_Brief_
Copy out every line of the items below, starting with the line containing "You are a GUI" and ending with the line containing "[x=280, y=452]", and shift each answer coordinate by -129. Omit the pictures.

_Data shown_
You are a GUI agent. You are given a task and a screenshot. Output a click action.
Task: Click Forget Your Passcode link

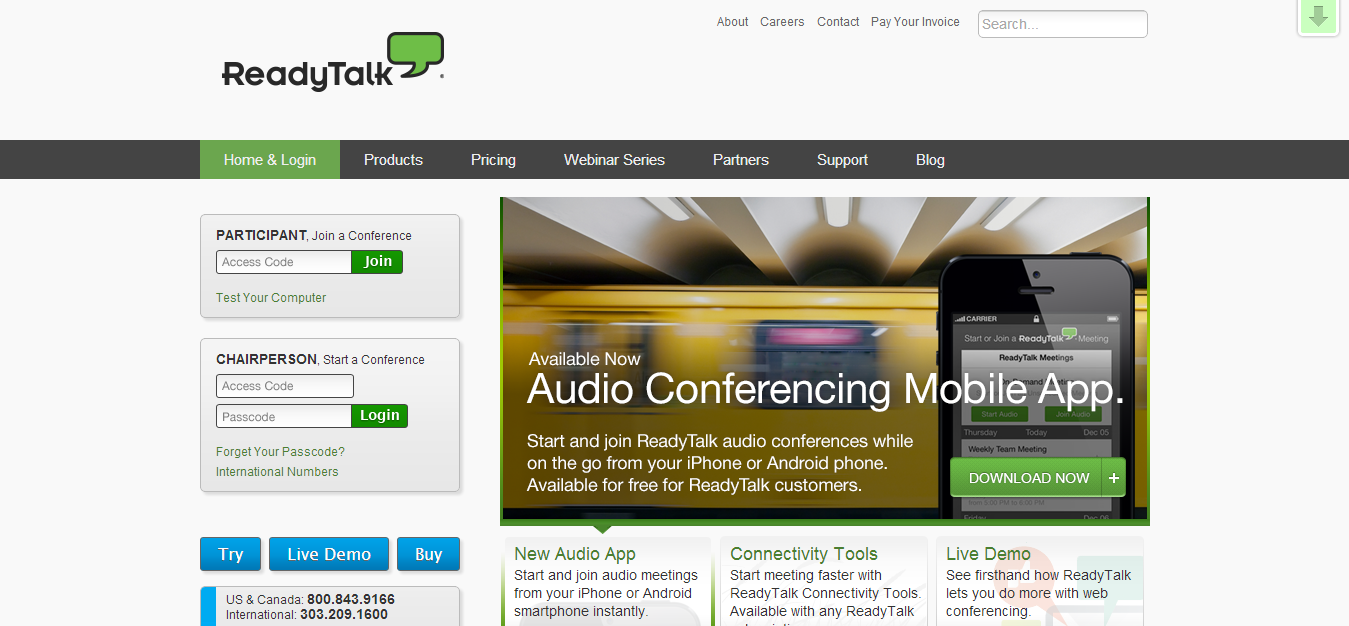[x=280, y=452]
---
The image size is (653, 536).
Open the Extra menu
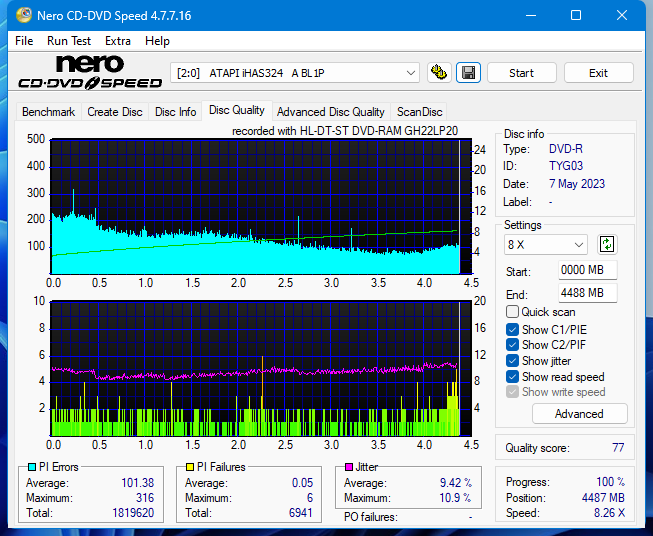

_Answer below_
You are a GUI agent. You are given a task and a screenshot. Output a click action.
Task: Click Forget Your Passcode link

[x=151, y=323]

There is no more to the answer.